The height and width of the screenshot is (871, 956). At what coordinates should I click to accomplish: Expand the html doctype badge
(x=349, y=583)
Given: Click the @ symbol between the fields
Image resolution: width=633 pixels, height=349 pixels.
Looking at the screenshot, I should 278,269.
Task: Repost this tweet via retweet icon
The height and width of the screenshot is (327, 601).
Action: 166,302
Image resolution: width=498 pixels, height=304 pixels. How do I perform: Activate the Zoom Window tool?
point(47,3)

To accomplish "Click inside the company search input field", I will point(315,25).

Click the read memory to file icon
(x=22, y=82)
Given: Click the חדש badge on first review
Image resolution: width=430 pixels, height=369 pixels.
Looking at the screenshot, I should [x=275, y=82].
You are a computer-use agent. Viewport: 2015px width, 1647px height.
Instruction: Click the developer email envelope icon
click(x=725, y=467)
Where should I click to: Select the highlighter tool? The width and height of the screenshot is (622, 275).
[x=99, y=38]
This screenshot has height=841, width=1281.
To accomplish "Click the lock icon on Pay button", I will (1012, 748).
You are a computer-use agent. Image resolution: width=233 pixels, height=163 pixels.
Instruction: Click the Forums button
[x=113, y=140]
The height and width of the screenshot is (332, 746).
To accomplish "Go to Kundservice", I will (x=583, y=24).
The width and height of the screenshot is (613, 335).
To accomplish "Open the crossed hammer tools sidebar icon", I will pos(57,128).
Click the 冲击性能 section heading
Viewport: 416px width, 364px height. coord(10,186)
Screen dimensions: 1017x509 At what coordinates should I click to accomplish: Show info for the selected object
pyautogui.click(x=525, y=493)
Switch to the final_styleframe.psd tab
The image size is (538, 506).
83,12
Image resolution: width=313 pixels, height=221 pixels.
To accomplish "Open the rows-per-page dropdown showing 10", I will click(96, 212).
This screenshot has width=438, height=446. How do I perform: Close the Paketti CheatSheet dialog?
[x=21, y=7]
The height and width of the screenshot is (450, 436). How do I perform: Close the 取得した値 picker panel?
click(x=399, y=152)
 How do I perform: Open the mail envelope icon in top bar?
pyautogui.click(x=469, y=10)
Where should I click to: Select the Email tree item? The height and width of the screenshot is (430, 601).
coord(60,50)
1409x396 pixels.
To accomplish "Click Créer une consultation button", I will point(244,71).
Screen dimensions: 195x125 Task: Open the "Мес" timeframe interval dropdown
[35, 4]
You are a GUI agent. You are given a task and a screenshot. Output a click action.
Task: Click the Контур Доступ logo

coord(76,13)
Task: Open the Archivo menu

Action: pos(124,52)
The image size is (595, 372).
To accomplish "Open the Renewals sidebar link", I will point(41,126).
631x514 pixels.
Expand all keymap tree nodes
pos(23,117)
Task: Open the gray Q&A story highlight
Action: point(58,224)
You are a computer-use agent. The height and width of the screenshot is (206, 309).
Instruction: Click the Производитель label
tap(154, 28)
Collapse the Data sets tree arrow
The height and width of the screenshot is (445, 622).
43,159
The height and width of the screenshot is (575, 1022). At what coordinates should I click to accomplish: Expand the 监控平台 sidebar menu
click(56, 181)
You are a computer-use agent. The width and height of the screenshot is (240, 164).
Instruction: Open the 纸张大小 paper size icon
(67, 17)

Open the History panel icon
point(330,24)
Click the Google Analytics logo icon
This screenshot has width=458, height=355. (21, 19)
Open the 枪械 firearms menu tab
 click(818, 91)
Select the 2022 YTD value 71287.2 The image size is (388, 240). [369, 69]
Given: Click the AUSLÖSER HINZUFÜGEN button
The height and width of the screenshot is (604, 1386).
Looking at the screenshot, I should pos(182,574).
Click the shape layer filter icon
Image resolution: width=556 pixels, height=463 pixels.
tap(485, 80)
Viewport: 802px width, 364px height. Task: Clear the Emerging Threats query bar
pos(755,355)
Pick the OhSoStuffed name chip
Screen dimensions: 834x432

▶ Exercise
Can you set out the records as a numbered list, starting with the line that contains "How do I perform: Open" and running through the last line of the records, with blank lines left out?

▶ Result
1.  How do I perform: Open the mail envelope icon in top bar?
2. pyautogui.click(x=469, y=10)
3. Where should I click to: Select the Email tree item? The height and width of the screenshot is (430, 601).
4. coord(60,50)
5. 1409x396 pixels.
6. To accomplish "Click Créer une consultation button", I will point(244,71).
7. Screen dimensions: 195x125 Task: Open the "Мес" timeframe interval dropdown
8. [35, 4]
9. You are a GUI agent. You are given a task and a screenshot. Output a click action.
10. Task: Click the Контур Доступ logo
11. coord(76,13)
12. Task: Open the Archivo menu
13. Action: pos(124,52)
14. The image size is (595, 372).
15. To accomplish "Open the Renewals sidebar link", I will point(41,126).
16. 631x514 pixels.
17. Expand all keymap tree nodes
18. pos(23,117)
19. Task: Open the gray Q&A story highlight
20. Action: point(58,224)
21. You are a computer-use agent. The height and width of the screenshot is (206, 309).
22. Instruction: Click the Производитель label
23. tap(154, 28)
24. Collapse the Data sets tree arrow
25. The height and width of the screenshot is (445, 622).
26. 43,159
27. The height and width of the screenshot is (575, 1022). At what coordinates should I click to accomplish: Expand the 监控平台 sidebar menu
28. click(56, 181)
29. You are a computer-use agent. The width and height of the screenshot is (240, 164).
30. Instruction: Open the 纸张大小 paper size icon
31. (67, 17)
32. Open the History panel icon
33. point(330,24)
34. Click the Google Analytics logo icon
35. This screenshot has width=458, height=355. (21, 19)
36. Open the 枪械 firearms menu tab
37.  click(818, 91)
38. Select the 2022 YTD value 71287.2 The image size is (388, 240). [369, 69]
39. Given: Click the AUSLÖSER HINZUFÜGEN button
40. The height and width of the screenshot is (604, 1386).
41. Looking at the screenshot, I should pos(182,574).
42. Click the shape layer filter icon
43. Image resolution: width=556 pixels, height=463 pixels.
44. tap(485, 80)
45. Viewport: 802px width, 364px height. Task: Clear the Emerging Threats query bar
46. pos(755,355)
47. Pick the OhSoStuffed name chip
48. Screen dimensions: 834x432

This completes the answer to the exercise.